- **WORK TASK**
Using the records below, copy exactly the part that opens with the line holding "Instruction: Click the" and closes with the line holding "Run the page with the play button", minus the pictures.

- **MATERIAL PROVIDED**

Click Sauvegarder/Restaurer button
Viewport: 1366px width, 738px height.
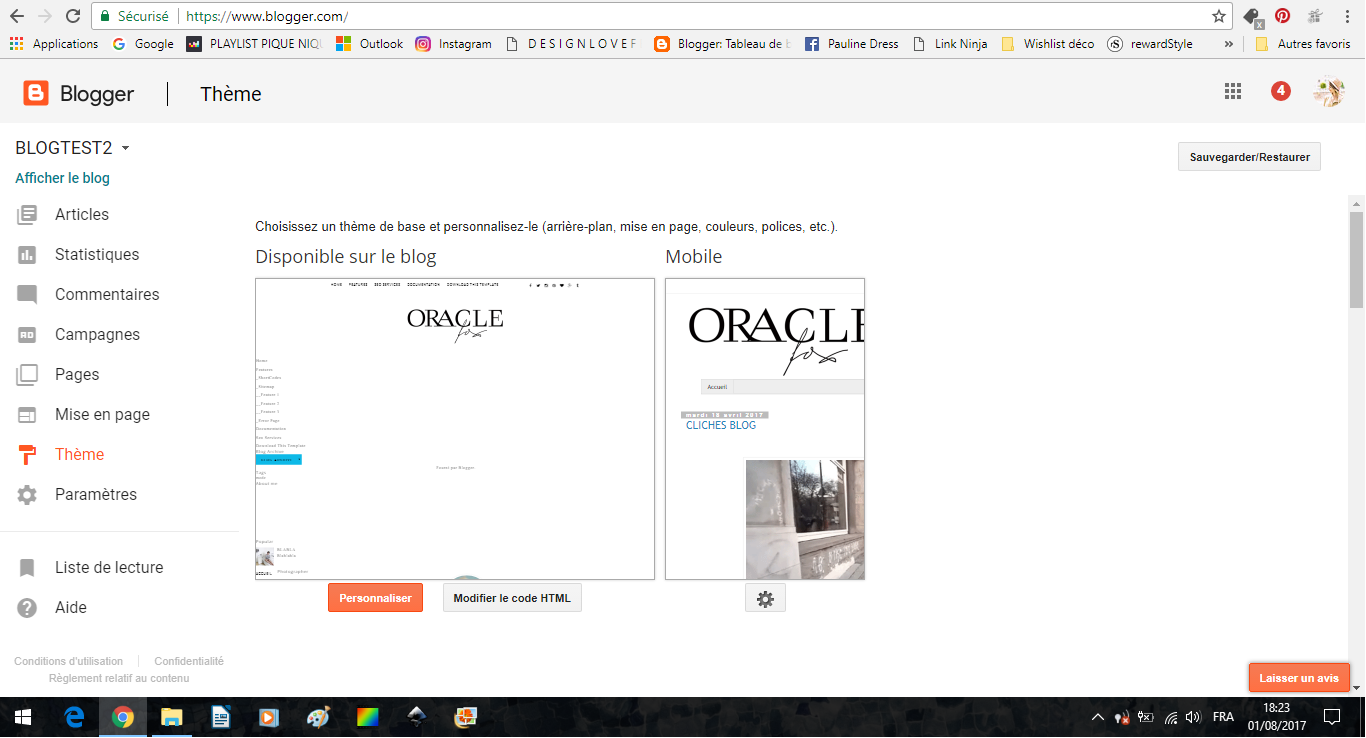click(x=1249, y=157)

---

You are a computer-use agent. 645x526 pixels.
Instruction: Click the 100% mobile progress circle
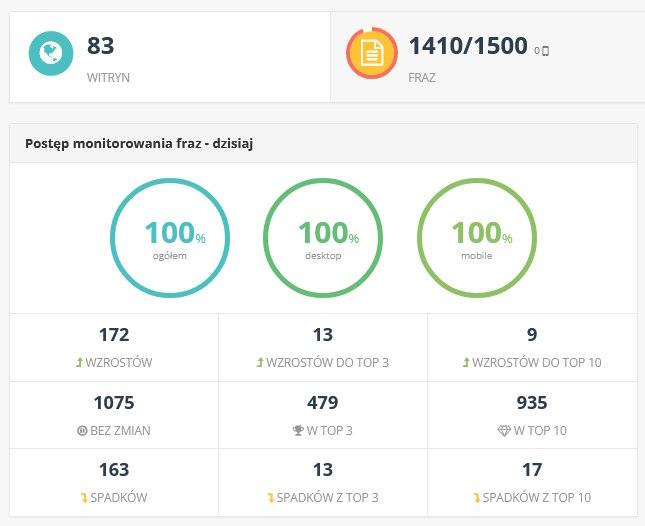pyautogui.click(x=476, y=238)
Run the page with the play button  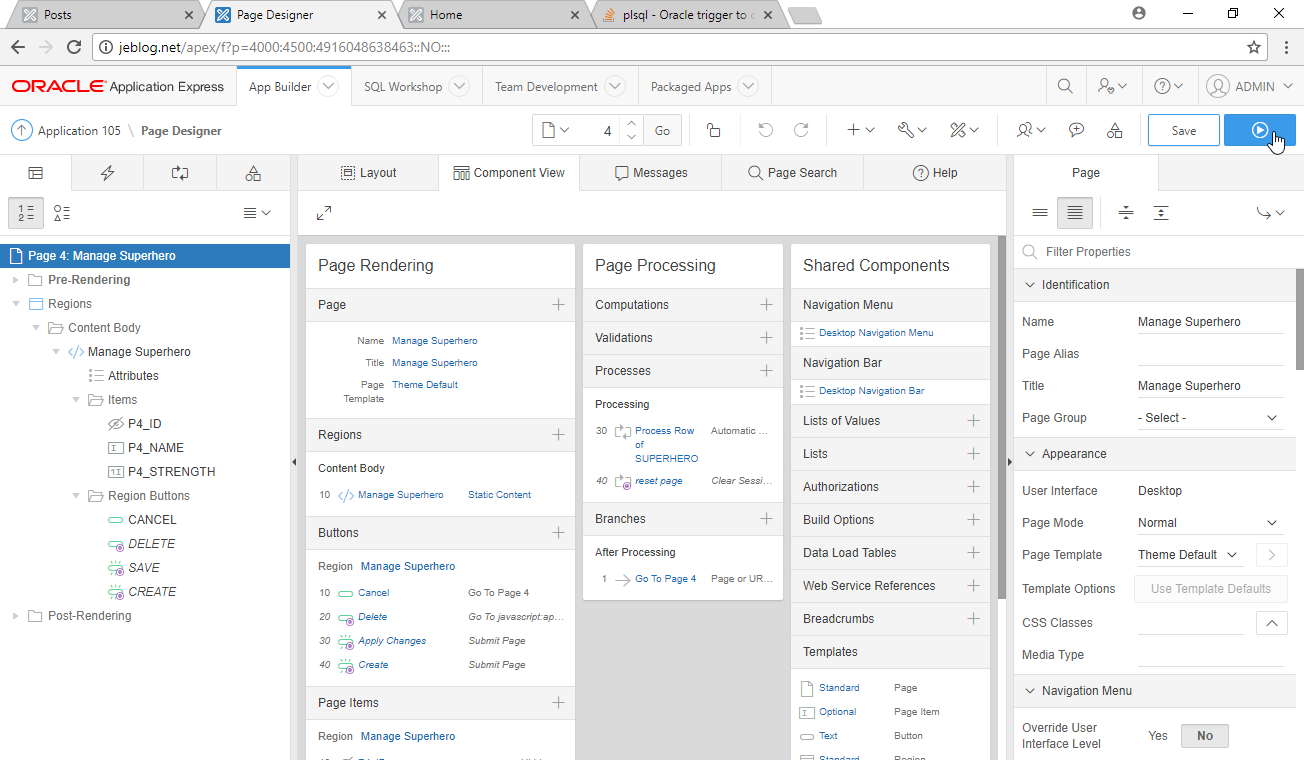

- **RESPONSE**
Instruction: Click the 100% mobile progress circle
pyautogui.click(x=476, y=238)
Run the page with the play button  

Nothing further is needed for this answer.